I expect that it will prove much easier to convince people before they invest 1000s of hours in preparing themselves for and accumulating work experience in AI safety, and the way it is now, most young people contemplating a career in AI aren't aware that many observers believe that is are no AI-safety research program whose expected helpfulness exceeds its expected harmfulness (or more precisely, if there is one, we cannot pick that program out from the crowd).

[-]O O40

AI control is useful to corporations even if it doesn't result in more capabilities. This is why so much money is invested in it. Customers want predictable and reliable AI. There is a great post here about AI's aligning to Do What I want and Double Checking in the short term. There's your motive.  

Also in a world where we stop safety research, it's not obvious to me why capabilities research will be stopped or even slowed down. I can imagine them being slightly less economically valuable but not much less capable. If anything, without reliability, devs might be pushed to extract value out of these models by making them more capable. 

Fixing them will push the failure modes beyond our ability to understand and anticipate, let alone fix.

So that's why this point isn't very obvious to me. It seems like we can just have both failures we can understand and can't understand. They aren't mutually exclusive.[1]

  1. ^

    Also if we can't understand why something is bad, even given a long amount of time, is it really bad?

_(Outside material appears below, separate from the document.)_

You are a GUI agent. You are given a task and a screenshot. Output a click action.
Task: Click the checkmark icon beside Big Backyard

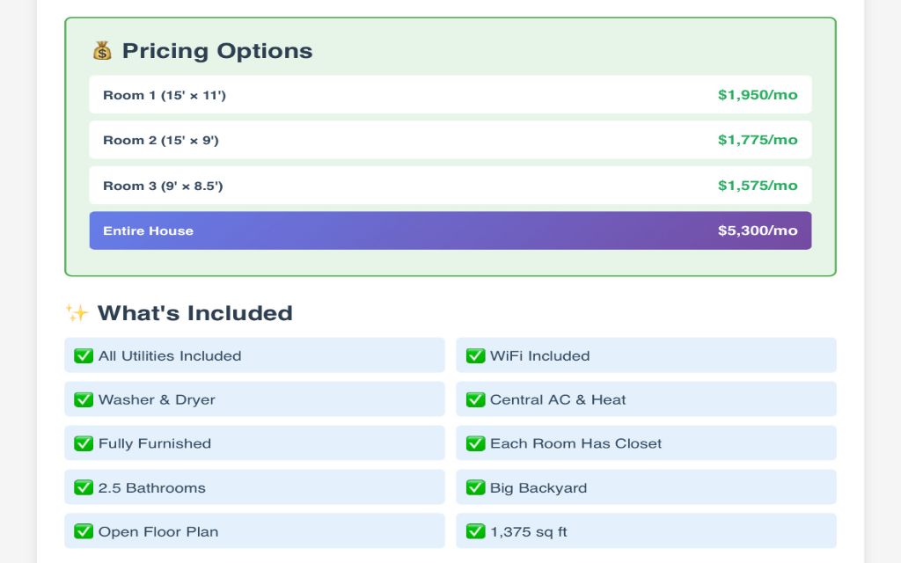(x=475, y=488)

  1. AI safety research is still solving easy problems. [...]
  2. Capability development is getting AI safety research for free. [...]
  3. AI safety research is speeding up capabilities. [...]

Even if (2) and (3) are true and (1) is mostly true (e.g. most safety research is worthless), I still think it can easily be worthwhile to indiscriminately increase the supply of safety research[1].

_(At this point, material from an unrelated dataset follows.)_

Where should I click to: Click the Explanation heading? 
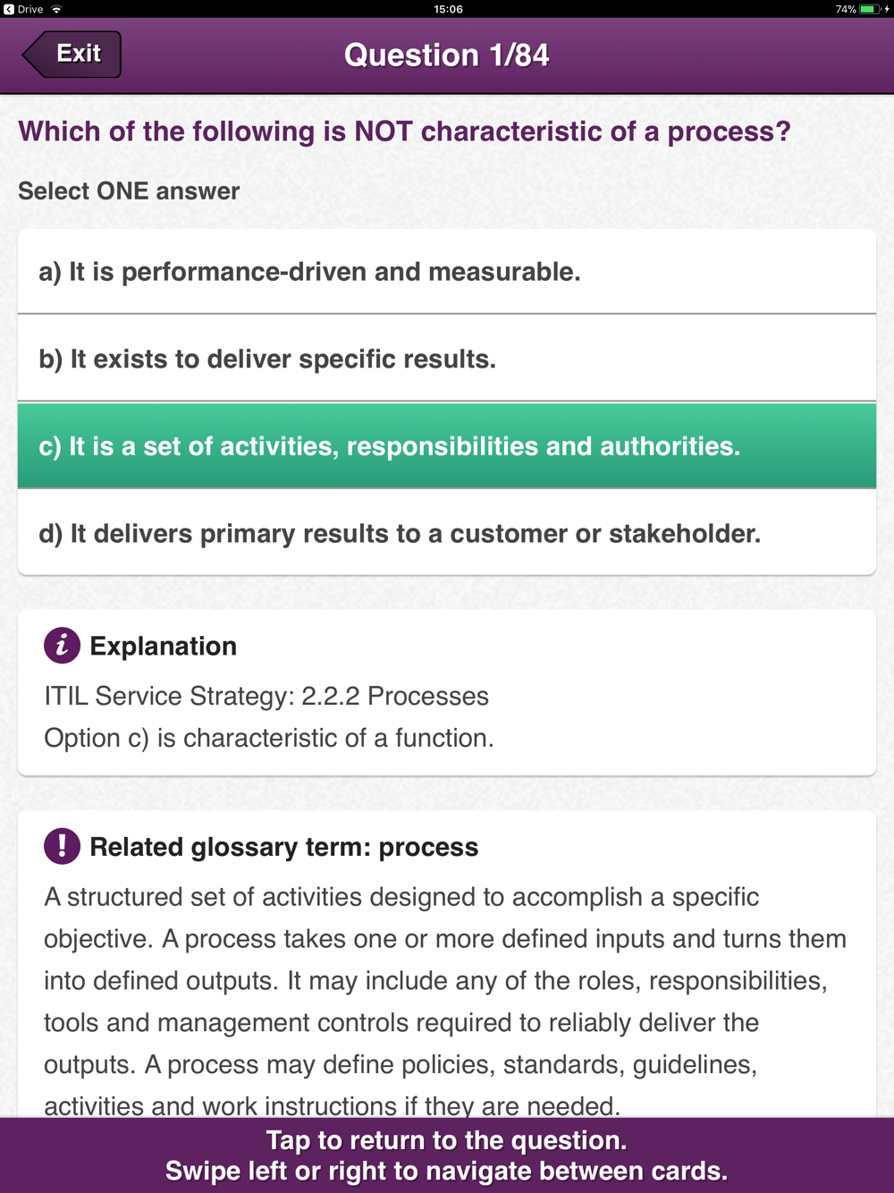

The core thing is a quantitative argument: there are far more people working on capabities than x-safety and if no one works on safety, nothing will happen at all.

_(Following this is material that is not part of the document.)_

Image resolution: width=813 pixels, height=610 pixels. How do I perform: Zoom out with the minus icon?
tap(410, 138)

Copying a version of this argument from a prior comment I made:

There currently seems to be >10x as many people directly trying to build AGI/improve capabilities as trying to improve safety.

Suppose that the safety people have as good ideas and research ability as the capabilities people. (As a simplifying assumption.)

Then, if all the safety people switched to working full time on maximally advancing capabilities, this would only advance capabilites by less than 10%.

If, on the other hand, they stopped publically publishing safety work and this resulted in a 50% slow down, all safety work would slow down by 50%.

Naively, it seems very hard for publishing less to make sense if the number of safety researchers is much smaller than the number of capabilities researchers and safety researchers aren't much better at capabilities than capabilities researchers.


  1. Of course, there might be better things to do than indiscriminately increase the supply. E.g., maybe it is better to try to steer the direction of the field. ↩︎

there are far more people working on safety than capabilities

If only...

(Oops, fixed.)

I agree with the premises (except "this is somewhat obvious to most" 🤷).

On the other hand, stopping AI safety research sounds like a proposal to go from option 1 to option 2:

  1. many people develop capabilities, some of them care about safety
  2. many people develop capabilities, none of them care about safety

Could you expand upon your points in the second-to-last paragraph? I feel there are a lot of interesting thoughts leading to these conclusions, but it's not immediately clear to me what they are.